One type of Newtonian telescope that deserves its own section is Dobsonians, or Dobs, for short. Dobsonians are named after their creator Joh Dobson, an amateur astronomer that came up with the design in the 1960s and popularized it.
Dobsonians are simply a bulky Newtonian telescope that mounted on a fixed base that is able to swivel in both directions. Dobsonians tend to be very low cost for the amount of aperture they offer but they also tend to be big and since they can’t be removed from the base, they are not practical and can be really hard to transport and move around. The design, however, is very simple which has made them very popular in the DIY telescope community as it is relatively easy to replicate.
As their name implies, compound telescope, also referred to as catadioptric, mix some of the features from reflecting and refractor telescopes. Compounds use a mix of mirrors and lenses which lets them inherit the best of both worlds but also comes with some of the problems from each of them.
There are two main subsets of catadioptric telescopes: Maksutov-Cassegrain and Schmidt–Cassegrain. The difference between both is the size and types of mirror and lens that are used but the outer design is very similar. Both designs, especially the Maksutov solve most of the prevalent optic errors in reflecting and refractors.
- Compact size – Compound telescopes tend to be really compact, light and easy to carry. This makes them great for traveling, camping and bringing them outdoors.
- Great optics – Catadioptrics are designed to minimize the optical errors from the other designs.
- Price – In general, compounds tend to be on the expensive side of the price spectrum, they are considerably more exp[ensive than reflecting telescopes for similar apertures.
- Collimation and maintenance – Because they use mirrors, compounds also have the high maintenance of reflecting telescopes. The mirrors need to be collimated although not as often as in reflectors.
Telescopes can also be used to gather data outside the electromagnetic spectrum that is visible by our eyes. For example, there are specialized telescopes that are used to analyze infrared and ultraviolet wavelengths, gamma rays, x-rays, and even radio signals. These telescopes help astronomers study the chemical composition, temperatures, and composition of distant stars and other objects.

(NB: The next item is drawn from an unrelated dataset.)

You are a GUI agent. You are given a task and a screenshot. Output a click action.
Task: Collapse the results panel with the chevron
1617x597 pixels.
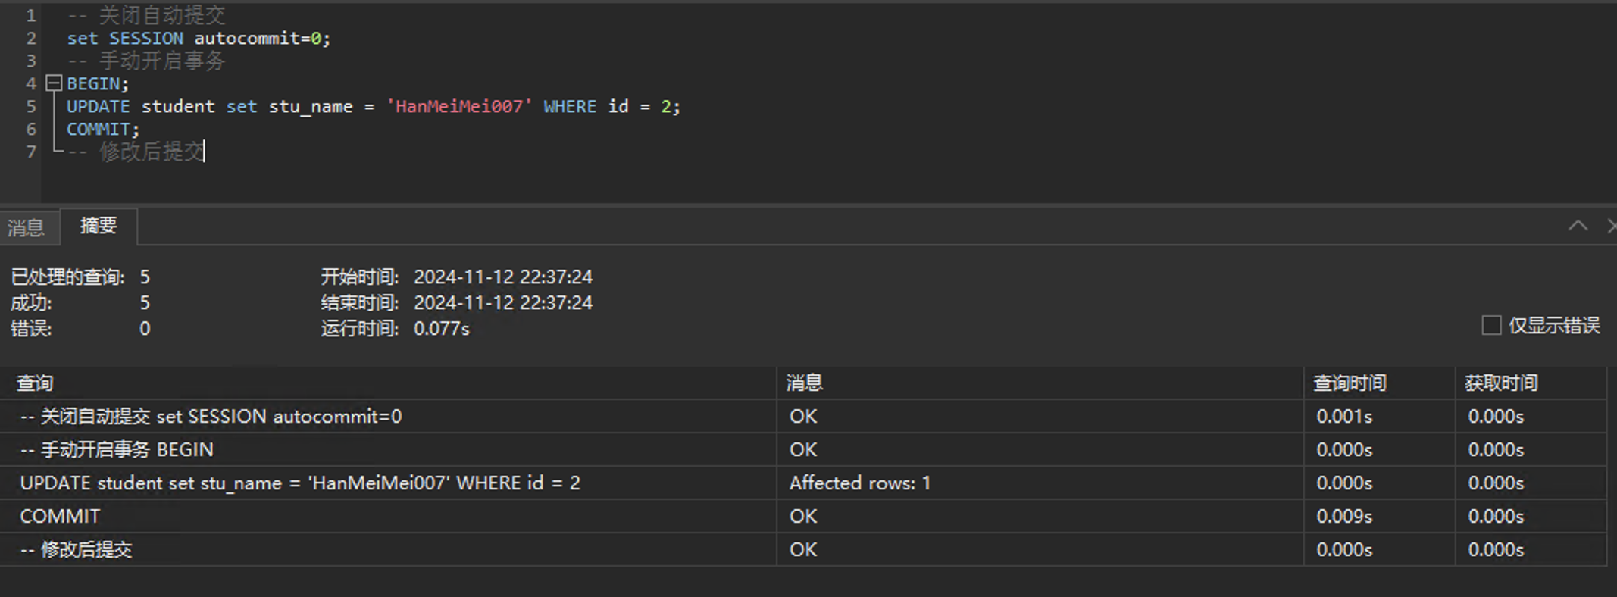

These types of telescopes are not really produced for consumers and even if they were it would be difficult for you to even do anything them. For example, X-ray telescopes cannot be used from Earth because the atmosphere is in the way and it is opaque to x-rays so they have to be launched on high-altitude rockets.
So which one should I choose?
If you just want a straight up answer on which telescope you should pick, there are a couple rules of thumb you can follow although depending on your budget and needs they could change:
For kids: Refracting telescopes due to low maintenance and ease of use.
For first-time buyers: Reflectors. Good prices, will teach you a lot.
For experienced stargazers: It depends on what you are looking for and your budget.